── Data ──
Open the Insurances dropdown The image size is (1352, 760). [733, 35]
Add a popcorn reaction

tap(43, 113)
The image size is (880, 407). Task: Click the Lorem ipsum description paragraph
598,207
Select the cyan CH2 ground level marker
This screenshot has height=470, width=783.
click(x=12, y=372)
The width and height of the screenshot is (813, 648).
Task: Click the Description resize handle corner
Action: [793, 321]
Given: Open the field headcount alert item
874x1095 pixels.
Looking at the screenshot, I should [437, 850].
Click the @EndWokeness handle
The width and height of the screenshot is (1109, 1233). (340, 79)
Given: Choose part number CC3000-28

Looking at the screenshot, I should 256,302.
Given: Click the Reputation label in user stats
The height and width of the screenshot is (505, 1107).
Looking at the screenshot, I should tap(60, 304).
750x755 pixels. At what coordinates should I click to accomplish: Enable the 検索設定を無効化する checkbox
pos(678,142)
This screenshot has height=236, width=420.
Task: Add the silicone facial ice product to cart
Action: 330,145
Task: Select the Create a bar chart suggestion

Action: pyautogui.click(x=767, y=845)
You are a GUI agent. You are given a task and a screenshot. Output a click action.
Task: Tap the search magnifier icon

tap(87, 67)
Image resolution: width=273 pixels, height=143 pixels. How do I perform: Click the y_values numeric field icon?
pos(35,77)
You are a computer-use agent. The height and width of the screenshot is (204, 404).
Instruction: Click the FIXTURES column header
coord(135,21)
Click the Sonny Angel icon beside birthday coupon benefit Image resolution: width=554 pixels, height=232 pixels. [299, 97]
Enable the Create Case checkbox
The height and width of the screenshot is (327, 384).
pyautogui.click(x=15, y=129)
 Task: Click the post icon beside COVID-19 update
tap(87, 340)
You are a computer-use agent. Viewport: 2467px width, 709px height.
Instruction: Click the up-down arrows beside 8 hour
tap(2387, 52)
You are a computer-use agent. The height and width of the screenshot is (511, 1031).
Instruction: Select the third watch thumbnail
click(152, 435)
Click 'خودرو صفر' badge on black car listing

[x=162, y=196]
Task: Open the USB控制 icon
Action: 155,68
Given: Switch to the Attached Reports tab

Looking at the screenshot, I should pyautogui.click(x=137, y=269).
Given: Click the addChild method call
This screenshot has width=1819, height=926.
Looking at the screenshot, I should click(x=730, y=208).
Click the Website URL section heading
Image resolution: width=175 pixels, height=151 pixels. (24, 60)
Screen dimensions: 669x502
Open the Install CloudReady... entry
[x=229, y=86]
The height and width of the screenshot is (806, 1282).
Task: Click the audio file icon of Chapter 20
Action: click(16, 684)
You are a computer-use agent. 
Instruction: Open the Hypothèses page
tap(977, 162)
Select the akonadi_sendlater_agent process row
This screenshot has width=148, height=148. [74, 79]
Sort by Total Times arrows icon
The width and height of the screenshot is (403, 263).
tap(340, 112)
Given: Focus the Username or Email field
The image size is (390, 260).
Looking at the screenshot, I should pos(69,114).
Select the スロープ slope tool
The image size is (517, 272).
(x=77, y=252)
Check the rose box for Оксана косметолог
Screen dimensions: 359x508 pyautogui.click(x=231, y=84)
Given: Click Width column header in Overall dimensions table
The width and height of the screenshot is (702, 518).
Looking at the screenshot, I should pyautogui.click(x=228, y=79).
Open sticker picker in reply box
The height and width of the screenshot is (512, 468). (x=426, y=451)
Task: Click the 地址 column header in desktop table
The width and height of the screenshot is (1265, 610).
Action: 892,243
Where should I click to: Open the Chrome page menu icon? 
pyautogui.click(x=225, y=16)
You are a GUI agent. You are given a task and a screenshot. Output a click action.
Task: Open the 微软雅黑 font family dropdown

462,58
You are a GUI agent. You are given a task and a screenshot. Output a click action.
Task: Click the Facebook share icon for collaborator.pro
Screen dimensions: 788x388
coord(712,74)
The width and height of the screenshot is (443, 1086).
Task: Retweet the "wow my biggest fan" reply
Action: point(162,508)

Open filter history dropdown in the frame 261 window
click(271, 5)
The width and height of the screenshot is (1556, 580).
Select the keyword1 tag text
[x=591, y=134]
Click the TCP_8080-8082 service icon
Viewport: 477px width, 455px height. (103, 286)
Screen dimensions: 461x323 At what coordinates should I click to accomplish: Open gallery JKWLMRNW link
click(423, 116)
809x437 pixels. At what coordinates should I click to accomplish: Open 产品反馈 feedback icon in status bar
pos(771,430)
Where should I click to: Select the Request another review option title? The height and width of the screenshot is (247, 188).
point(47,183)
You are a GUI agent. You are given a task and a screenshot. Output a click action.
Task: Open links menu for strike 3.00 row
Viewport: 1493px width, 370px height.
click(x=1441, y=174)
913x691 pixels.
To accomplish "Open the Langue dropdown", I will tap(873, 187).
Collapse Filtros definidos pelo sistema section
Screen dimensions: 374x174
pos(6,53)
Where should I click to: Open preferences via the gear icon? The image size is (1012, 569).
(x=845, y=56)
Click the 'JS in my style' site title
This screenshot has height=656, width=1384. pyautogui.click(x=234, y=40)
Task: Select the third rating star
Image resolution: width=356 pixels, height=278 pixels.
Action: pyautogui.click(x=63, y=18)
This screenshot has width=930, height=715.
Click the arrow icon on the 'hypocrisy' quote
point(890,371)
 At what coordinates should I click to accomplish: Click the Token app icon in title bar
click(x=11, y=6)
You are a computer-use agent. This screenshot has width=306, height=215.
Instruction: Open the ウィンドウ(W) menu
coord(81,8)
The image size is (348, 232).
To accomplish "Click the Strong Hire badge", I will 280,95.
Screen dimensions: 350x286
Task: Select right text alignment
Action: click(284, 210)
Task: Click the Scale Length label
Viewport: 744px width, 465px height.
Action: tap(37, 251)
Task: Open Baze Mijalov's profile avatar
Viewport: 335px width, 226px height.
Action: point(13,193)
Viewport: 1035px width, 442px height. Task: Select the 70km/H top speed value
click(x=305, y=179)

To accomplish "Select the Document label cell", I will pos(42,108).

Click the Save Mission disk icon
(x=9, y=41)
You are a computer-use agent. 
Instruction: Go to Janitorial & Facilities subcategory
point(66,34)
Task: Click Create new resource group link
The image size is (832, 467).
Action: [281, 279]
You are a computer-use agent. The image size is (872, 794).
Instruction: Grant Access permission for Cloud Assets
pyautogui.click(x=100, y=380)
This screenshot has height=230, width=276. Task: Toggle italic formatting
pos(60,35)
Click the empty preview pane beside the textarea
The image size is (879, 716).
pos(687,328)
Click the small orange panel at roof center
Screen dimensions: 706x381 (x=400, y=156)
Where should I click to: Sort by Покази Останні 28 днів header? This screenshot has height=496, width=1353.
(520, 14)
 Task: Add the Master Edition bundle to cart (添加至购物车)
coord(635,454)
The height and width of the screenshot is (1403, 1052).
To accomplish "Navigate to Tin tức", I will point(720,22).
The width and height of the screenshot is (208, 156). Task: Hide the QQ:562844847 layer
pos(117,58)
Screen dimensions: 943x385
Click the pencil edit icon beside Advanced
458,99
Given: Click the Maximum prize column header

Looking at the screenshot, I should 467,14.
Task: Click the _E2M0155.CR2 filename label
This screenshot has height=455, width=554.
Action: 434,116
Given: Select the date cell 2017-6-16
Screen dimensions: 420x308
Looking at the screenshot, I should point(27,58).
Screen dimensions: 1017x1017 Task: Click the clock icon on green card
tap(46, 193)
───
* _Exercise goal_
Transcribe the whole listing word for word.

* _Response below_
Open the Insurances dropdown The image size is (1352, 760). [733, 35]
Add a popcorn reaction

tap(43, 113)
The image size is (880, 407). Task: Click the Lorem ipsum description paragraph
598,207
Select the cyan CH2 ground level marker
This screenshot has height=470, width=783.
click(x=12, y=372)
The width and height of the screenshot is (813, 648).
Task: Click the Description resize handle corner
Action: [793, 321]
Given: Open the field headcount alert item
874x1095 pixels.
Looking at the screenshot, I should [437, 850].
Click the @EndWokeness handle
The width and height of the screenshot is (1109, 1233). (340, 79)
Given: Choose part number CC3000-28

Looking at the screenshot, I should 256,302.
Given: Click the Reputation label in user stats
The height and width of the screenshot is (505, 1107).
Looking at the screenshot, I should tap(60, 304).
750x755 pixels. At what coordinates should I click to accomplish: Enable the 検索設定を無効化する checkbox
pos(678,142)
This screenshot has height=236, width=420.
Task: Add the silicone facial ice product to cart
Action: 330,145
Task: Select the Create a bar chart suggestion

Action: pyautogui.click(x=767, y=845)
You are a GUI agent. You are given a task and a screenshot. Output a click action.
Task: Tap the search magnifier icon

tap(87, 67)
Image resolution: width=273 pixels, height=143 pixels. How do I perform: Click the y_values numeric field icon?
pos(35,77)
You are a computer-use agent. The height and width of the screenshot is (204, 404).
Instruction: Click the FIXTURES column header
coord(135,21)
Click the Sonny Angel icon beside birthday coupon benefit Image resolution: width=554 pixels, height=232 pixels. [299, 97]
Enable the Create Case checkbox
The height and width of the screenshot is (327, 384).
pyautogui.click(x=15, y=129)
 Task: Click the post icon beside COVID-19 update
tap(87, 340)
You are a computer-use agent. Viewport: 2467px width, 709px height.
Instruction: Click the up-down arrows beside 8 hour
tap(2387, 52)
You are a computer-use agent. The height and width of the screenshot is (511, 1031).
Instruction: Select the third watch thumbnail
click(152, 435)
Click 'خودرو صفر' badge on black car listing

[x=162, y=196]
Task: Open the USB控制 icon
Action: 155,68
Given: Switch to the Attached Reports tab

Looking at the screenshot, I should pyautogui.click(x=137, y=269).
Given: Click the addChild method call
This screenshot has width=1819, height=926.
Looking at the screenshot, I should click(x=730, y=208).
Click the Website URL section heading
Image resolution: width=175 pixels, height=151 pixels. (24, 60)
Screen dimensions: 669x502
Open the Install CloudReady... entry
[x=229, y=86]
The height and width of the screenshot is (806, 1282).
Task: Click the audio file icon of Chapter 20
Action: click(16, 684)
You are a computer-use agent. 
Instruction: Open the Hypothèses page
tap(977, 162)
Select the akonadi_sendlater_agent process row
This screenshot has width=148, height=148. [74, 79]
Sort by Total Times arrows icon
The width and height of the screenshot is (403, 263).
tap(340, 112)
Given: Focus the Username or Email field
The image size is (390, 260).
Looking at the screenshot, I should pos(69,114).
Select the スロープ slope tool
The image size is (517, 272).
(x=77, y=252)
Check the rose box for Оксана косметолог
Screen dimensions: 359x508 pyautogui.click(x=231, y=84)
Given: Click Width column header in Overall dimensions table
The width and height of the screenshot is (702, 518).
Looking at the screenshot, I should pyautogui.click(x=228, y=79).
Open sticker picker in reply box
The height and width of the screenshot is (512, 468). (x=426, y=451)
Task: Click the 地址 column header in desktop table
The width and height of the screenshot is (1265, 610).
Action: 892,243
Where should I click to: Open the Chrome page menu icon? 
pyautogui.click(x=225, y=16)
You are a GUI agent. You are given a task and a screenshot. Output a click action.
Task: Open the 微软雅黑 font family dropdown

462,58
You are a GUI agent. You are given a task and a screenshot. Output a click action.
Task: Click the Facebook share icon for collaborator.pro
Screen dimensions: 788x388
coord(712,74)
The width and height of the screenshot is (443, 1086).
Task: Retweet the "wow my biggest fan" reply
Action: point(162,508)

Open filter history dropdown in the frame 261 window
click(271, 5)
The width and height of the screenshot is (1556, 580).
Select the keyword1 tag text
[x=591, y=134]
Click the TCP_8080-8082 service icon
Viewport: 477px width, 455px height. (103, 286)
Screen dimensions: 461x323 At what coordinates should I click to accomplish: Open gallery JKWLMRNW link
click(423, 116)
809x437 pixels. At what coordinates should I click to accomplish: Open 产品反馈 feedback icon in status bar
pos(771,430)
Where should I click to: Select the Request another review option title? The height and width of the screenshot is (247, 188).
point(47,183)
You are a GUI agent. You are given a task and a screenshot. Output a click action.
Task: Open links menu for strike 3.00 row
Viewport: 1493px width, 370px height.
click(x=1441, y=174)
913x691 pixels.
To accomplish "Open the Langue dropdown", I will tap(873, 187).
Collapse Filtros definidos pelo sistema section
Screen dimensions: 374x174
pos(6,53)
Where should I click to: Open preferences via the gear icon? The image size is (1012, 569).
(x=845, y=56)
Click the 'JS in my style' site title
This screenshot has height=656, width=1384. pyautogui.click(x=234, y=40)
Task: Select the third rating star
Image resolution: width=356 pixels, height=278 pixels.
Action: pyautogui.click(x=63, y=18)
This screenshot has width=930, height=715.
Click the arrow icon on the 'hypocrisy' quote
point(890,371)
 At what coordinates should I click to accomplish: Click the Token app icon in title bar
click(x=11, y=6)
You are a computer-use agent. This screenshot has width=306, height=215.
Instruction: Open the ウィンドウ(W) menu
coord(81,8)
The image size is (348, 232).
To accomplish "Click the Strong Hire badge", I will 280,95.
Screen dimensions: 350x286
Task: Select right text alignment
Action: click(284, 210)
Task: Click the Scale Length label
Viewport: 744px width, 465px height.
Action: tap(37, 251)
Task: Open Baze Mijalov's profile avatar
Viewport: 335px width, 226px height.
Action: point(13,193)
Viewport: 1035px width, 442px height. Task: Select the 70km/H top speed value
click(x=305, y=179)

To accomplish "Select the Document label cell", I will pos(42,108).

Click the Save Mission disk icon
(x=9, y=41)
You are a computer-use agent. 
Instruction: Go to Janitorial & Facilities subcategory
point(66,34)
Task: Click Create new resource group link
The image size is (832, 467).
Action: [281, 279]
You are a computer-use agent. The image size is (872, 794).
Instruction: Grant Access permission for Cloud Assets
pyautogui.click(x=100, y=380)
This screenshot has height=230, width=276. Task: Toggle italic formatting
pos(60,35)
Click the empty preview pane beside the textarea
The image size is (879, 716).
pos(687,328)
Click the small orange panel at roof center
Screen dimensions: 706x381 (x=400, y=156)
Where should I click to: Sort by Покази Останні 28 днів header? This screenshot has height=496, width=1353.
(520, 14)
 Task: Add the Master Edition bundle to cart (添加至购物车)
coord(635,454)
The height and width of the screenshot is (1403, 1052).
To accomplish "Navigate to Tin tức", I will point(720,22).
The width and height of the screenshot is (208, 156). Task: Hide the QQ:562844847 layer
pos(117,58)
Screen dimensions: 943x385
Click the pencil edit icon beside Advanced
458,99
Given: Click the Maximum prize column header

Looking at the screenshot, I should 467,14.
Task: Click the _E2M0155.CR2 filename label
This screenshot has height=455, width=554.
Action: 434,116
Given: Select the date cell 2017-6-16
Screen dimensions: 420x308
Looking at the screenshot, I should point(27,58).
Screen dimensions: 1017x1017 Task: Click the clock icon on green card
tap(46, 193)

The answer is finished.